WHAT IS NEEDED: Could you print, exactly as they stand, the lines from the one holding "Expand the Sign In dropdown" to the end of the data below, and nothing more?

MATERIAL FOR THE TASK:
- - - - -

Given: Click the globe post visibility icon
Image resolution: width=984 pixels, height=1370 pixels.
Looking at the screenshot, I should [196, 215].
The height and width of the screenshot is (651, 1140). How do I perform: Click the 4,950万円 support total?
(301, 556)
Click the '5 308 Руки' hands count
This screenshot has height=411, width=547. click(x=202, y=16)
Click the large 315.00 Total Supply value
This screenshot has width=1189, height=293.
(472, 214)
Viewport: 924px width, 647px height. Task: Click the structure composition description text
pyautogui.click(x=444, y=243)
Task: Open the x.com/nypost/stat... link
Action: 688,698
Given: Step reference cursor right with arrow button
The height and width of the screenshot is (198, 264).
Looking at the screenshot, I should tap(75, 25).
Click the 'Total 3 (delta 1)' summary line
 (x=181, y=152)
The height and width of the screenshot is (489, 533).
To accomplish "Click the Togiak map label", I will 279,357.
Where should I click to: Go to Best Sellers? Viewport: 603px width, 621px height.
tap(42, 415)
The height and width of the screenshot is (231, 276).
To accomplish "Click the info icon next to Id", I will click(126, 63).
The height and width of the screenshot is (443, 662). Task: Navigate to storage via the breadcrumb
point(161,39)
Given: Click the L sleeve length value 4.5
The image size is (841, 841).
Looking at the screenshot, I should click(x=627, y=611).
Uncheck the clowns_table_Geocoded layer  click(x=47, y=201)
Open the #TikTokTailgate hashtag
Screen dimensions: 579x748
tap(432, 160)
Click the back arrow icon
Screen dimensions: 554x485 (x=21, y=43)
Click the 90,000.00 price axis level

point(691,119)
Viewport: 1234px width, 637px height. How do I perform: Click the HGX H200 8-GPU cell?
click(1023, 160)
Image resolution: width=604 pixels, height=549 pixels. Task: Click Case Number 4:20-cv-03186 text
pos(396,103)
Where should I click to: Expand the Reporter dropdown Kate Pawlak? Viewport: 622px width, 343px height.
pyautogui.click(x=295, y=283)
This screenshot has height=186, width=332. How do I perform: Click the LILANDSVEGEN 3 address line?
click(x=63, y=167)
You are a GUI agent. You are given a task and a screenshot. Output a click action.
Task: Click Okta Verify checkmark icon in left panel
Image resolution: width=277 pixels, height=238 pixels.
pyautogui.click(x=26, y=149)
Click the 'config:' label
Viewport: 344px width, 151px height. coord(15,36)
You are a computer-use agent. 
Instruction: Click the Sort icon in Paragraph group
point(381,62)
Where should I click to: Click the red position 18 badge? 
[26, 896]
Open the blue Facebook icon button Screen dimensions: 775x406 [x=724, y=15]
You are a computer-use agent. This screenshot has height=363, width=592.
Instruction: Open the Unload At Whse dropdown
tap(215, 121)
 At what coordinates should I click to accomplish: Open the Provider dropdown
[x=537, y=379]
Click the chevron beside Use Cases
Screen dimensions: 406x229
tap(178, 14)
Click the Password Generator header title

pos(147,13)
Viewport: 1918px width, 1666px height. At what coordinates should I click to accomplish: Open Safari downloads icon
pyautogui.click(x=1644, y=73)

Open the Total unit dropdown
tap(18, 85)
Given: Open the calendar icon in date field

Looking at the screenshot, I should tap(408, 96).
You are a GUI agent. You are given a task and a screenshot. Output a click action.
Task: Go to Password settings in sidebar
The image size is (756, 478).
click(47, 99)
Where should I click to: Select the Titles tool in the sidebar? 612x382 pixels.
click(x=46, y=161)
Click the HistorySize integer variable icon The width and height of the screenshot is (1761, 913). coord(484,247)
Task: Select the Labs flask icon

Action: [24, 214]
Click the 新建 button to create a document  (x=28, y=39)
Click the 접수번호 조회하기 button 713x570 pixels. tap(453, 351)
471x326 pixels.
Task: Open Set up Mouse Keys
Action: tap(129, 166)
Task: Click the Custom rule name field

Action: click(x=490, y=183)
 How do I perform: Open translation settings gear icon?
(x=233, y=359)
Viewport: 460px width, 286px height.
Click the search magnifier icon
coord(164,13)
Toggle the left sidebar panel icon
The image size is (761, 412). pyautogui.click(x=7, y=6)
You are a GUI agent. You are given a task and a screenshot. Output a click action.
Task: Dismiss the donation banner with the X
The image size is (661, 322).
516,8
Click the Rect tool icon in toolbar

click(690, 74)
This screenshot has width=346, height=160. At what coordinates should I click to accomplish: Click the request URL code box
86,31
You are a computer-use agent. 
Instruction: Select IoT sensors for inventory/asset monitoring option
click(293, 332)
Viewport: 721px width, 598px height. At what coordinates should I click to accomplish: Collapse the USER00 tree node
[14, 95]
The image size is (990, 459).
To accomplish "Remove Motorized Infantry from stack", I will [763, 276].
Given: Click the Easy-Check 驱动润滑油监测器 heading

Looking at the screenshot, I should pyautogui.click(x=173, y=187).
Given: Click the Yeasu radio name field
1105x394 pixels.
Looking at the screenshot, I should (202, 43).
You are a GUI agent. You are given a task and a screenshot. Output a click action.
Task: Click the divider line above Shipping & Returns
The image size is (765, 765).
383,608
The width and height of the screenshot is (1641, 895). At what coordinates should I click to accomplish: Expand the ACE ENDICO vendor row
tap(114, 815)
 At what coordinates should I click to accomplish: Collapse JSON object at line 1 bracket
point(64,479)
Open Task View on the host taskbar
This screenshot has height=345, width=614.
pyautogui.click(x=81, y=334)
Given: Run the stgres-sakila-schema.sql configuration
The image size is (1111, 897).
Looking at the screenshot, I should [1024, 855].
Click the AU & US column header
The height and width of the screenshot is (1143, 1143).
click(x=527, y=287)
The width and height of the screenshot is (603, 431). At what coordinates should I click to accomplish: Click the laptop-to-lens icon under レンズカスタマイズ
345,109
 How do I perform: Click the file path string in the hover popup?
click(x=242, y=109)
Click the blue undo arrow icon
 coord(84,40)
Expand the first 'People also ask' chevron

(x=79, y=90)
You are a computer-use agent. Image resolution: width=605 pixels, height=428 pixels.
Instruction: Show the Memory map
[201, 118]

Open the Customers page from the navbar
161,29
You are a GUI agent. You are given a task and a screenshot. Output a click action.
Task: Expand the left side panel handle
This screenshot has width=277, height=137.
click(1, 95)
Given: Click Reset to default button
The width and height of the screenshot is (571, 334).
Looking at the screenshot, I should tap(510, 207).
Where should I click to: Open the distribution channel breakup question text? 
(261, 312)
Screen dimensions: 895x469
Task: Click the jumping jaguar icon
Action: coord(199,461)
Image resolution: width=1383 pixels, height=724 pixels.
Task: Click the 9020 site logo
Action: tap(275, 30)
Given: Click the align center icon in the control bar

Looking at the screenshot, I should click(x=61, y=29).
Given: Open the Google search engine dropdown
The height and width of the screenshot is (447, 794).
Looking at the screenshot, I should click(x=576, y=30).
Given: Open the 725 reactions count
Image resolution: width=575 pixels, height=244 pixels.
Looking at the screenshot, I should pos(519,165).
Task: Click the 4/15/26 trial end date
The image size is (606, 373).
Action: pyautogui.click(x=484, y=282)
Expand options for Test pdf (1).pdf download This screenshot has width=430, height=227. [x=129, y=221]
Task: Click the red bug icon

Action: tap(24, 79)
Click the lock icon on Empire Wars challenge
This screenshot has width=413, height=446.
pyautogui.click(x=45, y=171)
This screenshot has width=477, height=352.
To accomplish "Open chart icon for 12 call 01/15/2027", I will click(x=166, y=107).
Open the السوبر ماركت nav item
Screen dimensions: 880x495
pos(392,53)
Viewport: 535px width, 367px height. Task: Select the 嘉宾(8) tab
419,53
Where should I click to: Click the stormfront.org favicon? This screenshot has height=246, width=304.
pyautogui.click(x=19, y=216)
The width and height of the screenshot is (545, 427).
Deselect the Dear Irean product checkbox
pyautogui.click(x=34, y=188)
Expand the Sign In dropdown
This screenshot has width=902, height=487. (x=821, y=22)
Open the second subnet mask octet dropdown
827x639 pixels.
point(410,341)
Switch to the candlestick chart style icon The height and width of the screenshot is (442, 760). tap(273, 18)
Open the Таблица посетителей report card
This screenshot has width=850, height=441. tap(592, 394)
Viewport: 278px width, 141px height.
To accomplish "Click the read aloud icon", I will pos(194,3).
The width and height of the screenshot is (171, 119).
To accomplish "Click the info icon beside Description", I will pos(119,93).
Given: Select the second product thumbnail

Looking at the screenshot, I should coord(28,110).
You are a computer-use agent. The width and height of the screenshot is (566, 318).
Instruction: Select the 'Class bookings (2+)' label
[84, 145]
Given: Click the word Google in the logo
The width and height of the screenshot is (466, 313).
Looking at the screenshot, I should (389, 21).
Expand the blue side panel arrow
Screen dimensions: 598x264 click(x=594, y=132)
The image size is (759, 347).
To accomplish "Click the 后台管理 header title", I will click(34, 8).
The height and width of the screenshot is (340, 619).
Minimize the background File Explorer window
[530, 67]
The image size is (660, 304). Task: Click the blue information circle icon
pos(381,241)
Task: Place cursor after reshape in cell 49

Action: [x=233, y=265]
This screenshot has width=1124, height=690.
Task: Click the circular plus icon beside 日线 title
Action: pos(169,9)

- - - - -

TASK RESULT:
Expand the Sign In dropdown
This screenshot has width=902, height=487. (x=821, y=22)
Open the second subnet mask octet dropdown
827x639 pixels.
point(410,341)
Switch to the candlestick chart style icon The height and width of the screenshot is (442, 760). tap(273, 18)
Open the Таблица посетителей report card
This screenshot has width=850, height=441. tap(592, 394)
Viewport: 278px width, 141px height.
To accomplish "Click the read aloud icon", I will pos(194,3).
The width and height of the screenshot is (171, 119).
To accomplish "Click the info icon beside Description", I will pos(119,93).
Given: Select the second product thumbnail

Looking at the screenshot, I should coord(28,110).
You are a computer-use agent. The width and height of the screenshot is (566, 318).
Instruction: Select the 'Class bookings (2+)' label
[84, 145]
Given: Click the word Google in the logo
The width and height of the screenshot is (466, 313).
Looking at the screenshot, I should (389, 21).
Expand the blue side panel arrow
Screen dimensions: 598x264 click(x=594, y=132)
The image size is (759, 347).
To accomplish "Click the 后台管理 header title", I will click(34, 8).
The height and width of the screenshot is (340, 619).
Minimize the background File Explorer window
[530, 67]
The image size is (660, 304). Task: Click the blue information circle icon
pos(381,241)
Task: Place cursor after reshape in cell 49

Action: [x=233, y=265]
This screenshot has width=1124, height=690.
Task: Click the circular plus icon beside 日线 title
Action: pos(169,9)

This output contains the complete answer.